Instructions:
**a)** Reproduce the forum thread about the lathe photos from "What website is" to "Smith (Dec 4, 2013)".
**b)** In the forum thread about the lathe photos, how many pictures of Grumpy Gator's lathe turned up on Bing Images?
**c)** Carry on the forum thread about the lathe photos, starting right after its final line.

# Well That Looks Familiar



## Grumpy Gator (Dec 4, 2013)

So I'm on the net doing a search on my Sidney Lathe and click on Bing Images .There staring back at me is my lathe. Six pictures. I don't know weather to be proud or mad that it was done with out my permission.
What do you guys think.
**********Gator************


----------



## Harvey Melvin Richards (Dec 4, 2013)

If you post your photos on the internet, I think you can kind of expect to see them all over the place. Google yourself and see what obscure info comes up about yourself.


----------



## ScrapMetal (Dec 4, 2013)

It's just "the nature of the beast" I'm afraid.  I have run across some of my own pics on google images.  It doesn't make me mad but it is kind of creepy.

-Ron


----------



## d4xycrq (Dec 4, 2013)

Grumpy,

What website is using your pictures?  Are you sure the search engine hasn't found your own Photobucket page, or equivalent?  Just curious.

Ray


----------



## Dave Smith (Dec 4, 2013)

Information supplied:
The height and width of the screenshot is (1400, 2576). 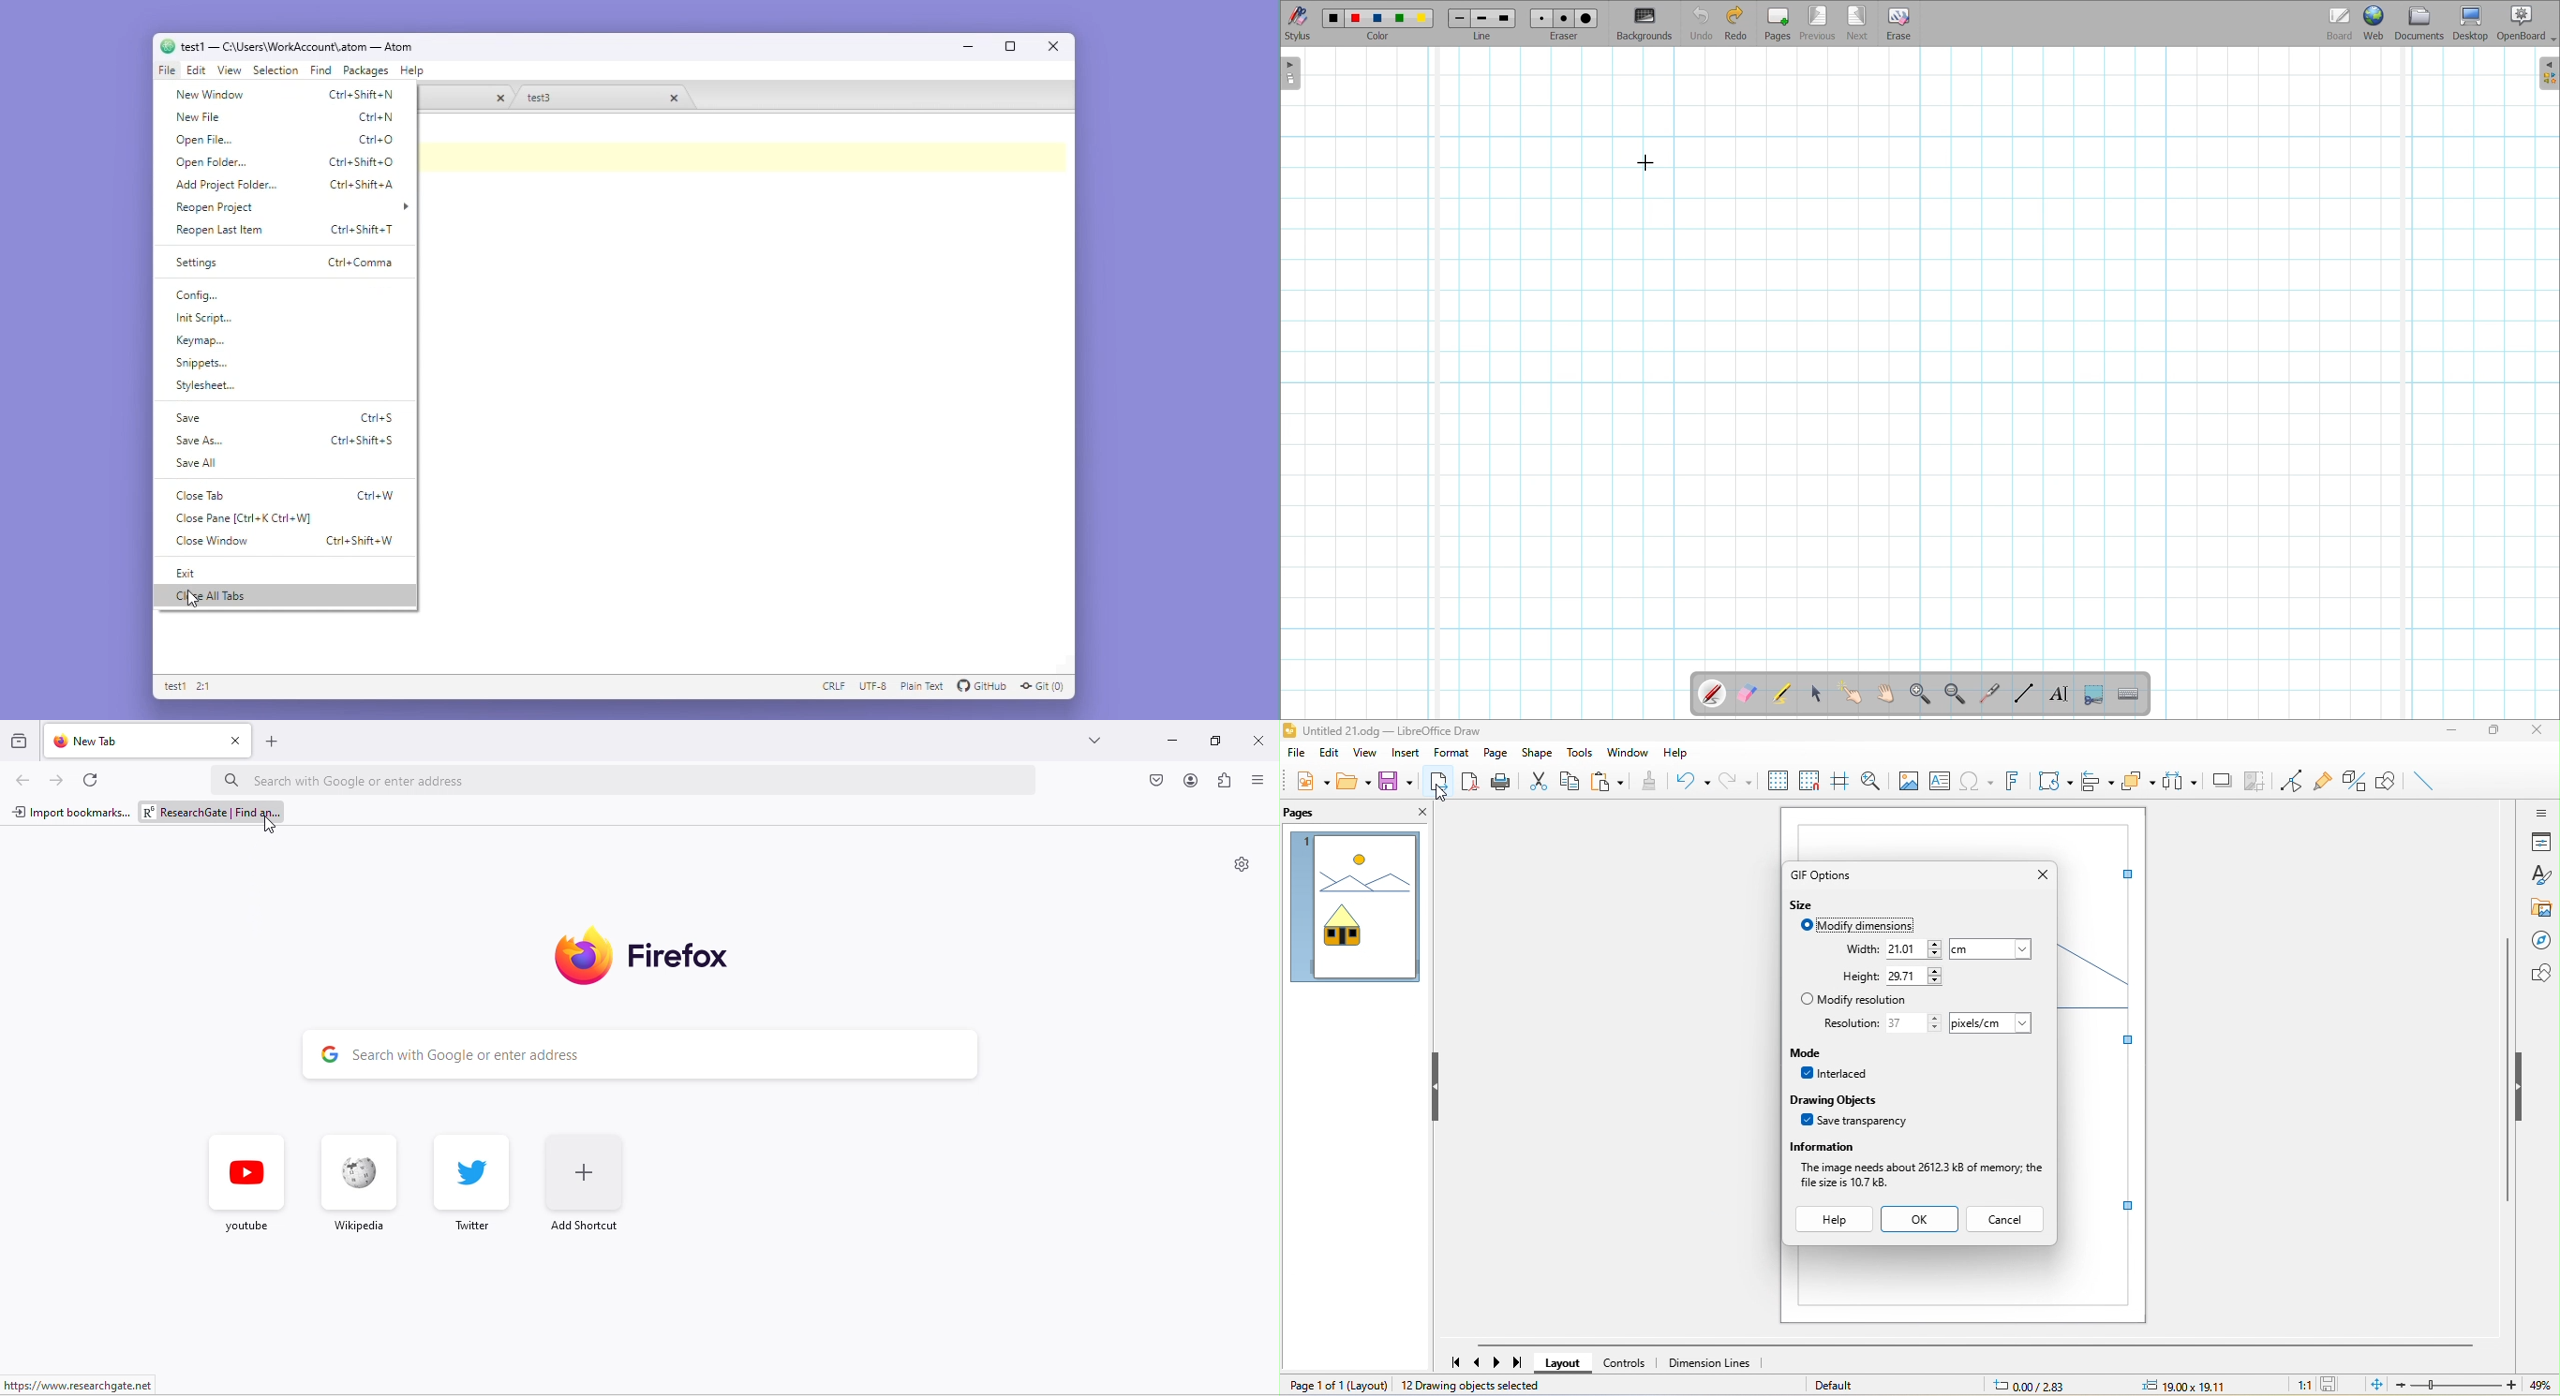 What do you see at coordinates (1438, 780) in the screenshot?
I see `export` at bounding box center [1438, 780].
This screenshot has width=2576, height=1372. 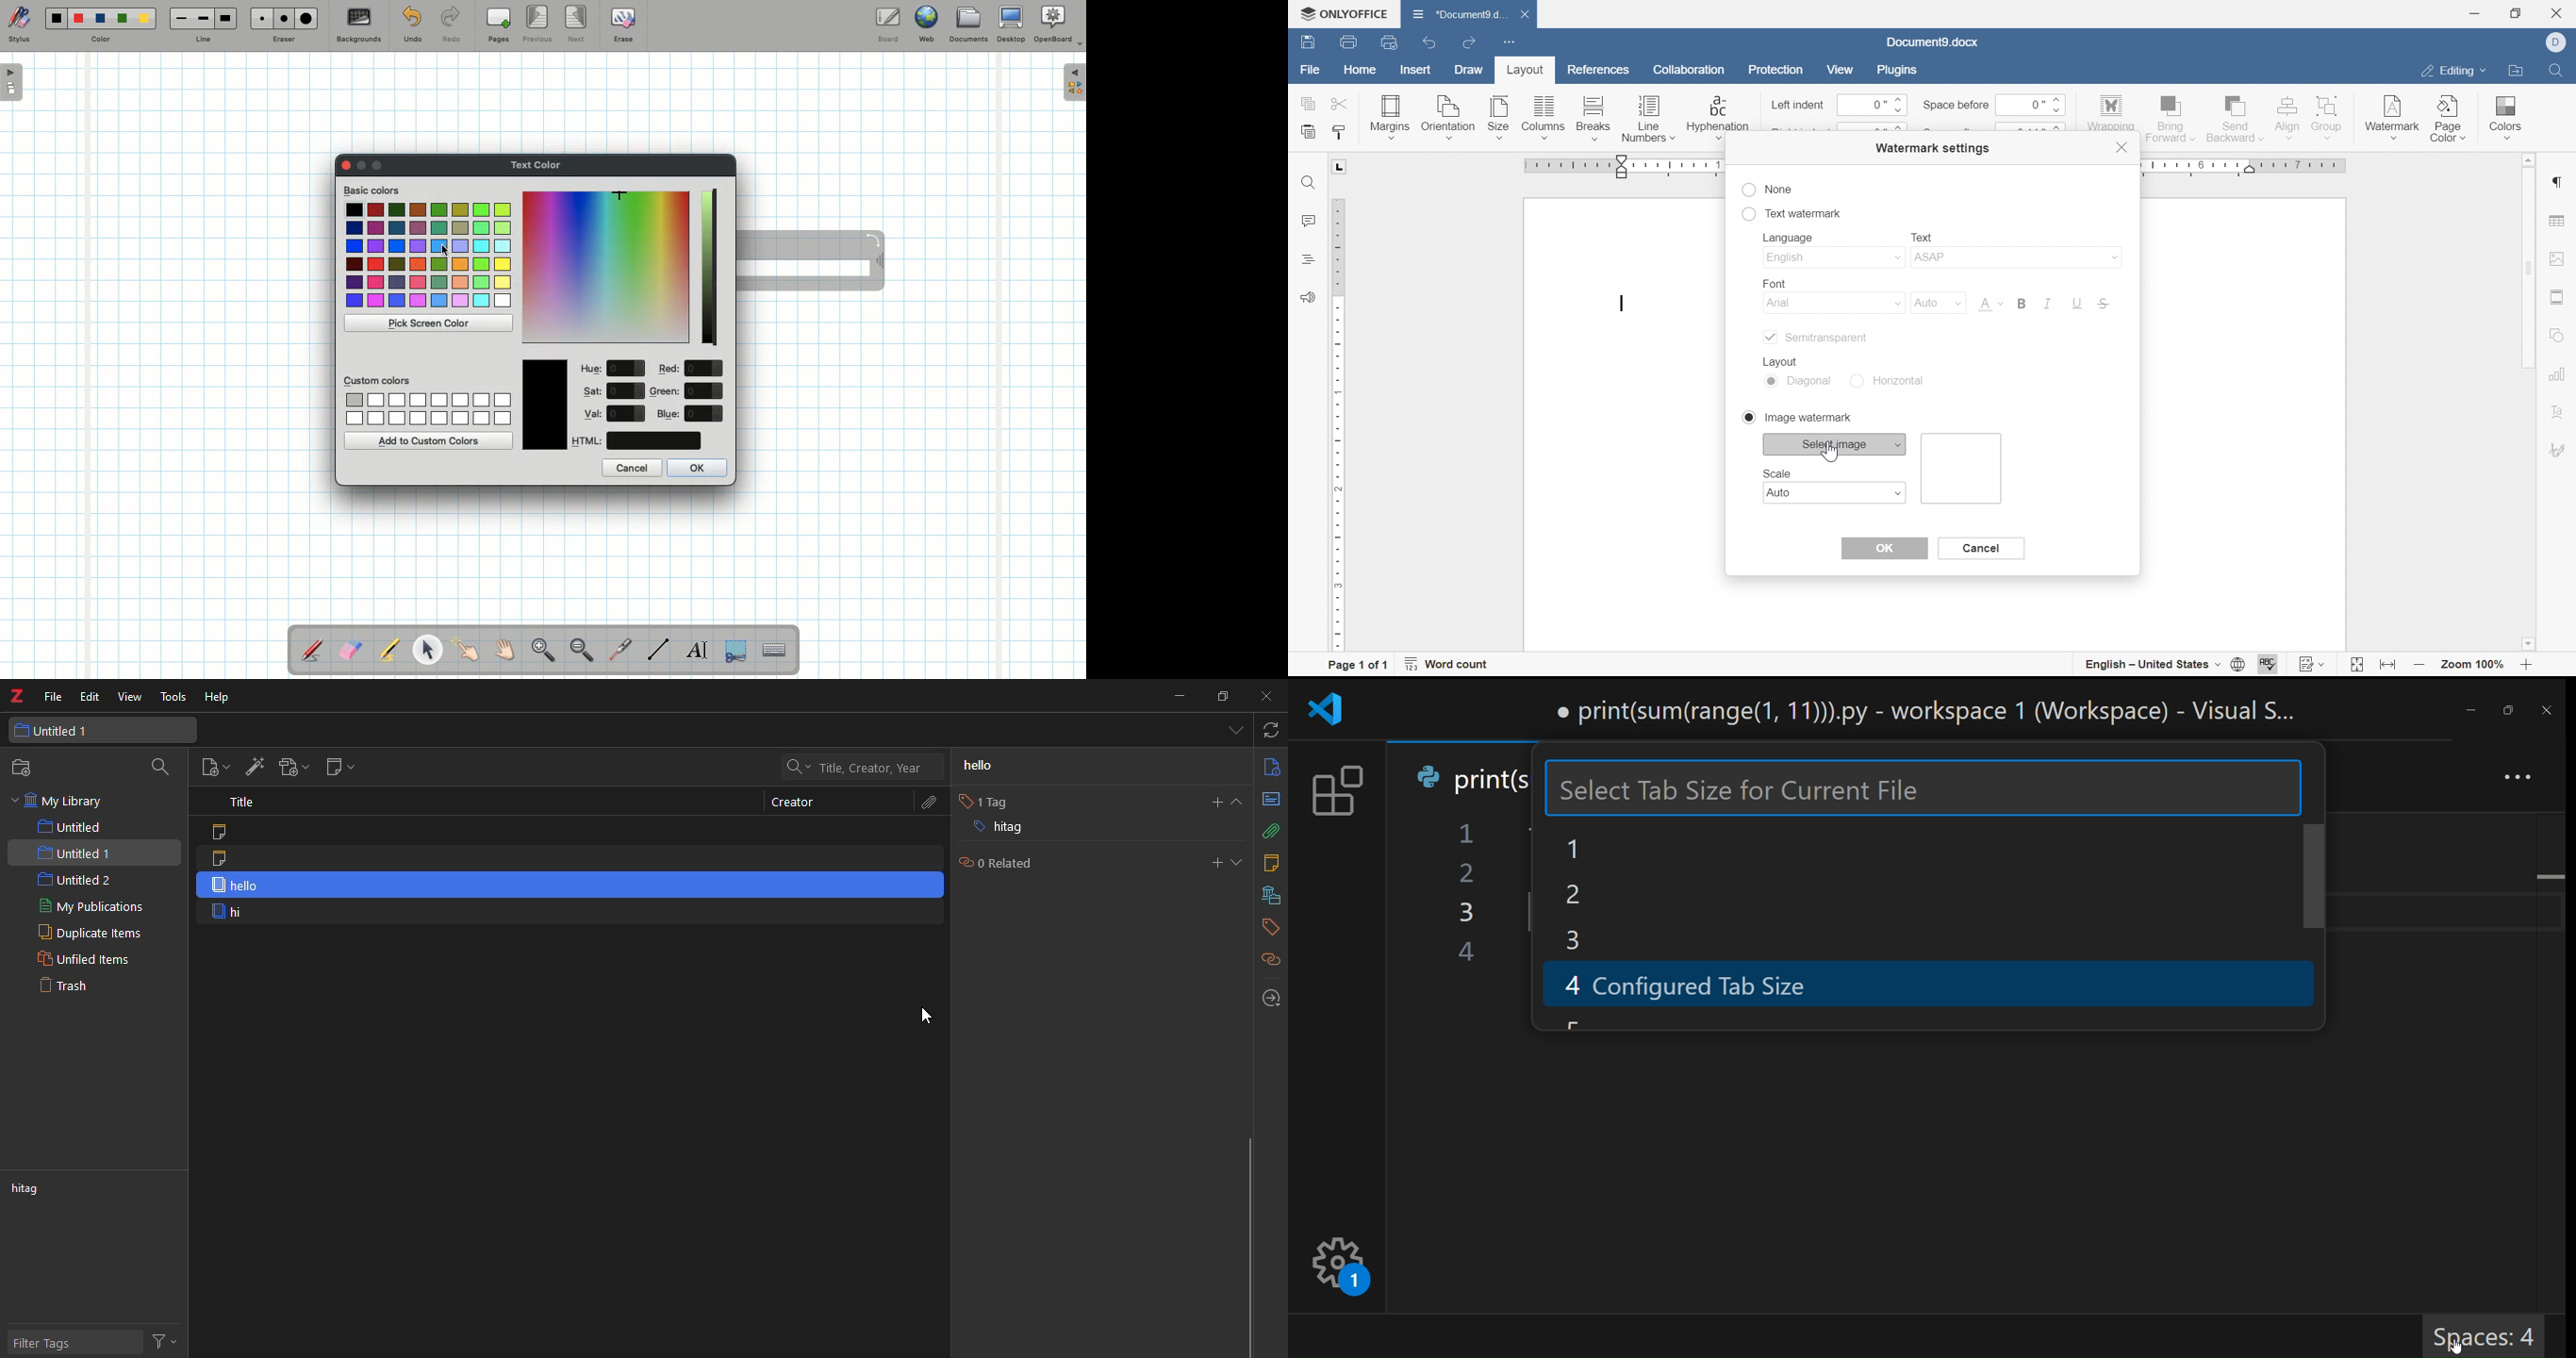 What do you see at coordinates (1447, 664) in the screenshot?
I see `word count` at bounding box center [1447, 664].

Task-by-task answers:
**a)**
What website is using your pictures?  Are you sure the search engine hasn't found your own Photobucket page, or equivalent?  Just curious.

Ray


----------



## Dave Smith (Dec 4, 2013)

**b)** Six.

**c)**
I did the same thing on trying to locate information on my rarer machines--they were just in front of me--it did surprise me but now I know that others looking for more pictures and information have mine to help them out---it did show me that if you post a picture then your information better be correct---and a messy shop will be seen by all !!!!!!----Dave------SCARRY   anic:


----------



## Grumpy Gator (Dec 4, 2013)

Ray,
My friends call me Gator, grumpy is just my dispostion. I don't use Photobucket.
I was using Bing search and clicked on Images.
The pictures are from another site I joined befor this this one was started.
I will say in six years of looking I have never found another like mine.
***************Go Figure************G**************


----------



## Gary Max (Dec 4, 2013)

Easy answer-------- there's not a whole lot you can do about it. I have pics stolen from my web site often----- if I was rich and had a lot of time---- maybe.


----------



## richl (Dec 4, 2013)

Many sites have in their terms say that they have rights to all data uploaded to their site, many site owners are strict as to letting out this info, others not so. Look at the terms of service for google, facebook, aol, tweeter... name your poison here.... be proud someone thought your photos good enough to go into a search tag ). Thinkwhat people are doing to themselves when they post every intimate detail of their life online... oh boy it will follow them around for the rest of their life

rich


----------



## itsme_Bernie (Dec 4, 2013)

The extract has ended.